Hans Burgkmair the Elder was born in Augsburg, the son of painter Thomas Burgkmair and his son, Hans the Younger, has become one too.
From 1488, he was a pupil of Martin Schongauer in Colmar, who died during his two years there, before Burgkmair completed the normal period of training.
He may have visited Italy at this time, and certainly did so in 1507, which greatly influenced his style.
From 1491, he was working in Augsburg, where he became a master and opened his own workshop in 1498.
He is an important innovator of the chiaroscuro woodcut, and seems to have been the first to use a tone block, in a print of 1508.
Burgkmair, an accomplished fresco painter, also pioneers, with Jost de Negker, the development of woodcut chiaroscuro, which creates contrasts of light and shade by using two or more blocks inked with different tones.
His Lovers Surprised by Death (1510) is the first chiaroscuro print to use three blocks, and also the first print that is designed to be printed only in color, as the line block by itself would not make a satisfactory image.
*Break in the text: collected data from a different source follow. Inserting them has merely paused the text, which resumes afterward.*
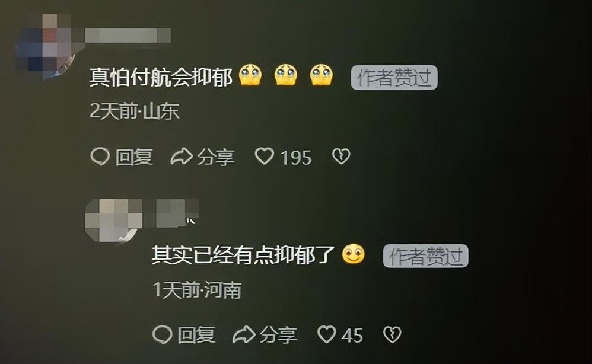
Task: Open the first commenter's blurred username
Action: pos(128,36)
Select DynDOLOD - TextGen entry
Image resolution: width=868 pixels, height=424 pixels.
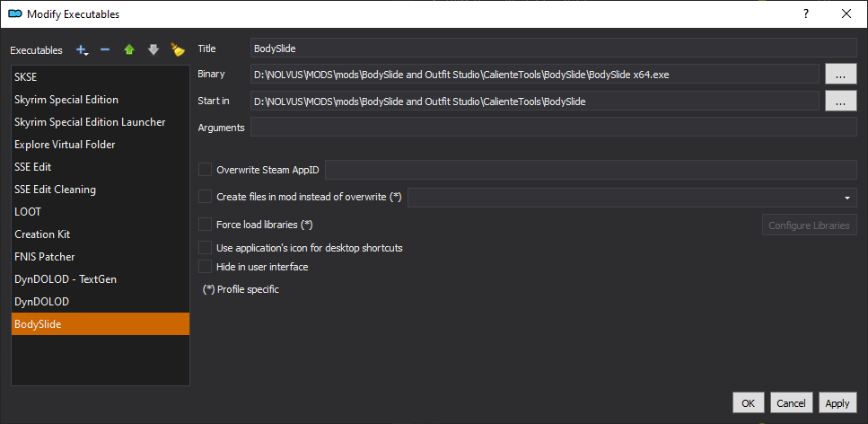(x=101, y=279)
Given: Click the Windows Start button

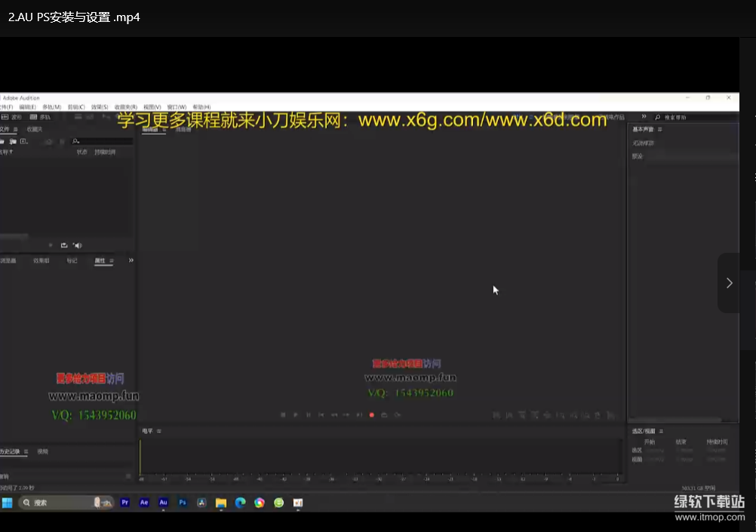Looking at the screenshot, I should point(7,503).
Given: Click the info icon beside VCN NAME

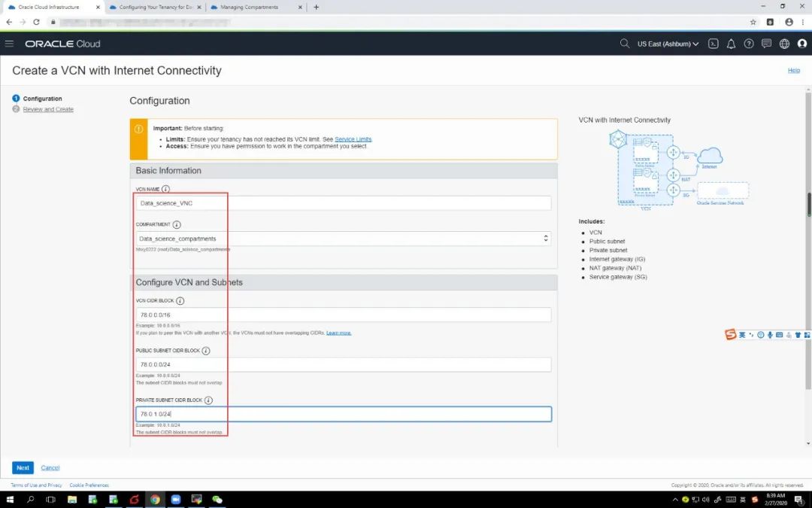Looking at the screenshot, I should pyautogui.click(x=165, y=190).
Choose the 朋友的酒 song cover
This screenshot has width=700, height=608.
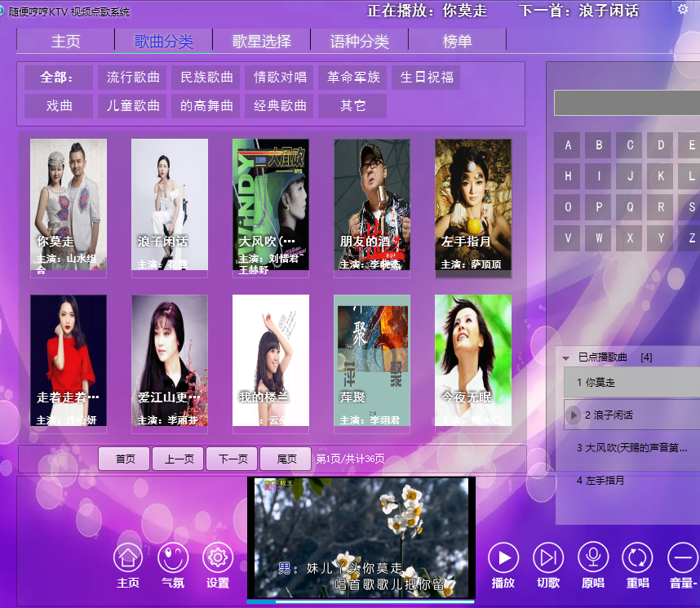point(372,204)
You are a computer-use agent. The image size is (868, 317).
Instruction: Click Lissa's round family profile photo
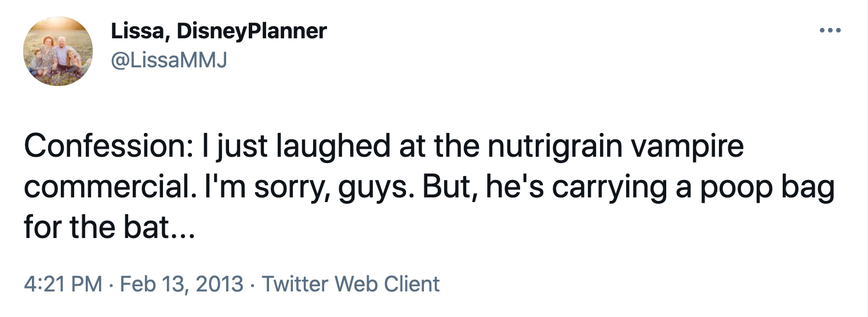click(58, 51)
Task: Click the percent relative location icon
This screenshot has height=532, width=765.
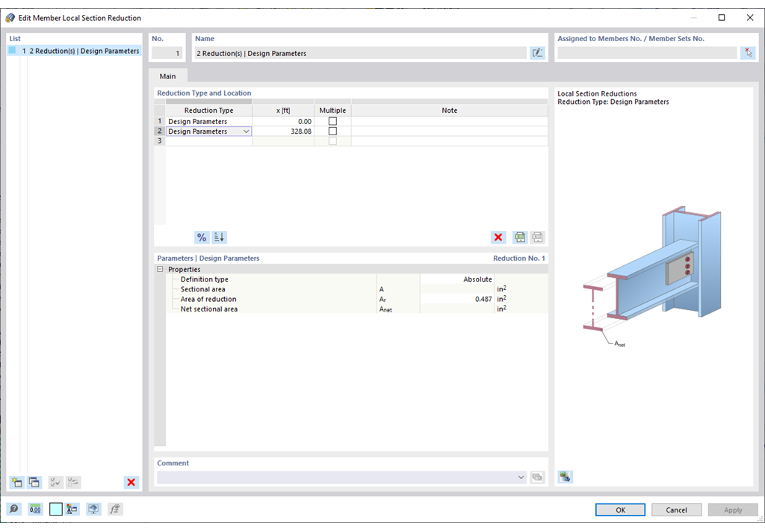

Other chiaroscuro prints from around this date by Baldung and Cranach have line blocks that could be and are printed by themselves.
Hollstein ascribes eight hundred and thirty-four woodcuts to him, mostly for book illustrations, with slightly over a hundred being "single-leaf", that is prints not for books.
The best of them show a talent for striking compositions, and a blend, not always fully successful, of Italian Renaissance forms and underlying German style.